§ **TEXTO**:
★ ★ ★ ★

Reflexiones desde Málaga IV

Intento preservar mis memorias robando libros. No me entendáis mal, mi abuela me dio permiso para robar, no sé si por indiferencia o por librarle de malos recuerdos. Mi robo predilecto, lento pero efectivo, es el de una serie enciclopédica para adolescentes de los 80s con portada roja. No lo robo por su contenido, a día de hoy anticuado, infantiloide e inservible, sino por su olor. Ese olor, irrepetible, a libro antiguo mezclado con recuerdos de oro, es vida. He adivinado ese olor, parecido, no igual, en otros libros, y todos ellos eran importantes para sus dueños. ¿Es acaso el olor del cariño?

Además no es solo un olor, es un símbolo. Un símbolo de cuando los libros solo eran libros. Para mí no existían ni los tratados políticos ni los de brujería. Ni tan siquiera los libros de texto o los cuentos. Esos libros eran la experiencia primera de un amor que nadie podría entender en el futuro. Eran una compleja ecuación que muchos aún a día de hoy continúan intentando resolver –pese a que muchos sabemos que no tiene solución-.

Tengo miedo de que se trate de un secuestro por mi parte, pero los necesito a mi lado. Dejarlos a la intemperie de una terraza con el viento de levante desgarrando sus páginas siempre me ha parecido un desperdicio para los recuerdos de muchas personas.

Reflexiones desde Málaga III

Reflexiones desde Málaga III

Era cabezón, de testa hermosa por decirlo bonito, con orejas pequeñas y puntiagudas –que aún conservo-, y de enorme frente –a la que se han incluido bultos sobre las cejas-. Han pasado muchas cosas… Rotura de un hueso, fisuras en mil sitios, golpes hospitalarios en la cabeza, doquier por malformaciones, problemas vertebrales en el testículo, cicatrices demasiado pequeñas, dolores de viejo en las piernas, pies en forma de meandro, estómago de rumiante; las enfermeras se asombran de los veintiún años bien pasados. Pero en esencia sigo siendo el mismo: pies pequeños, mirada fija pero enjuta, labios carnosos y piel clara. Los cambios apenas son unos kilos de más, unos centímetros capilares de sobra y problemas pretendidos por capricho.

★ ★ ★ ★

§ **EXTRACTO DE DATOS**:
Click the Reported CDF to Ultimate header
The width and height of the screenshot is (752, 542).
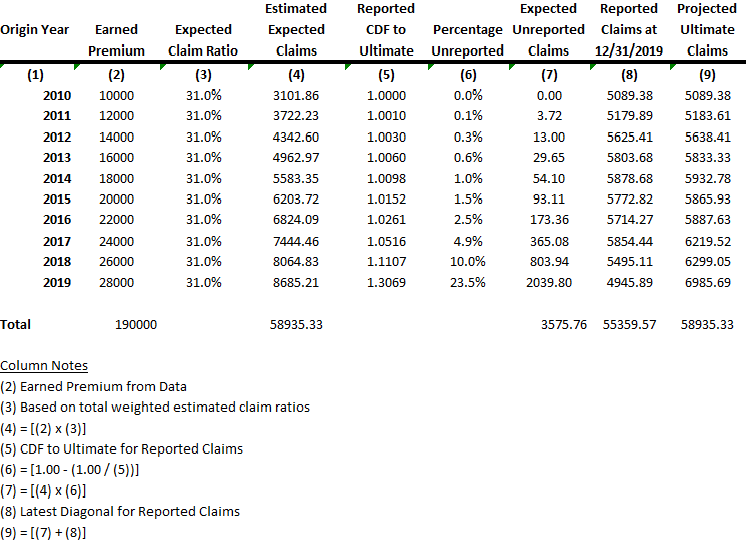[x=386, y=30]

★ ★ ★ ★

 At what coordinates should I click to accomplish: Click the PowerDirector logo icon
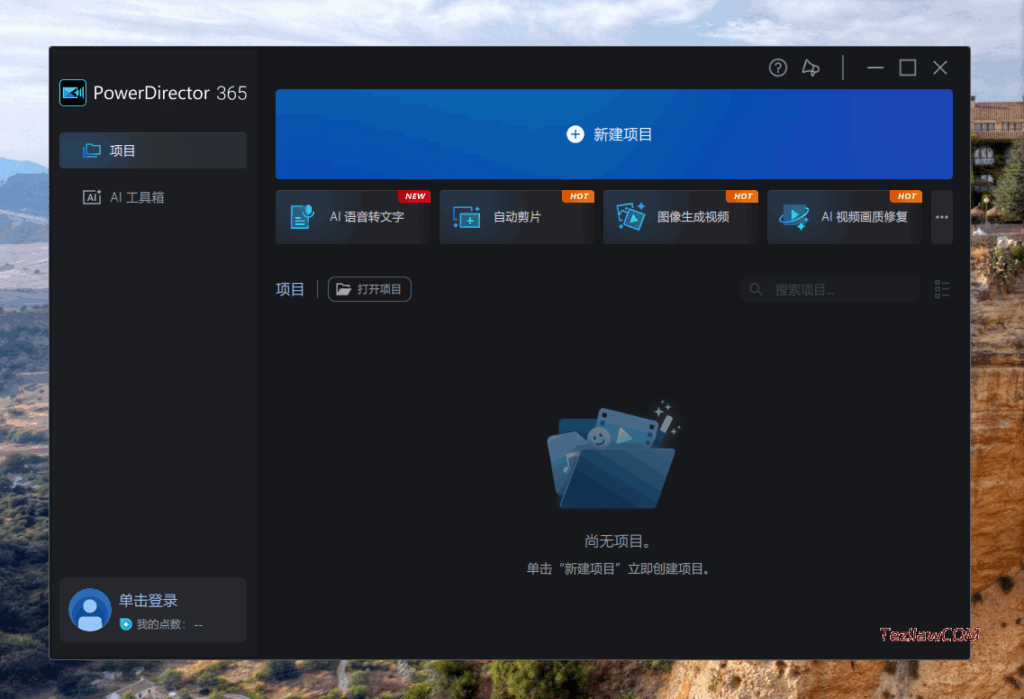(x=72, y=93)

★ ★ ★ ★

§ **TAREAS DEL EJERCICIO**:
- 1) Responde brevemente estas preguntas sobre el texto:
(a) ¿De qué color es la portada de la serie enciclopédica?
(b) ¿Qué viento desgarra las páginas en la terraza?
(c) ¿De qué edad se asombran las enfermeras?
- 2) Reescribe el fragmento del texto desde "Además no es" hasta "de muchas personas." y cambia "terraza" por "azotea".
Basa tus respuestas únicamente en el texto.

§ **SOLUCIONES DEL EJERCICIO**:
- 1)
(a) Roja.
(b) El viento de levante.
(c) De los veintiún años bien pasados.

- 2)
Además no es solo un olor, es un símbolo. Un símbolo de cuando los libros solo eran libros. Para mí no existían ni los tratados políticos ni los de brujería. Ni tan siquiera los libros de texto o los cuentos. Esos libros eran la experiencia primera de un amor que nadie podría entender en el futuro. Eran una compleja ecuación que muchos aún a día de hoy continúan intentando resolver –pese a que muchos sabemos que no tiene solución-.

Tengo miedo de que se trate de un secuestro por mi parte, pero los necesito a mi lado. Dejarlos a la intemperie de una azotea con el viento de levante desgarrando sus páginas siempre me ha parecido un desperdicio para los recuerdos de muchas personas.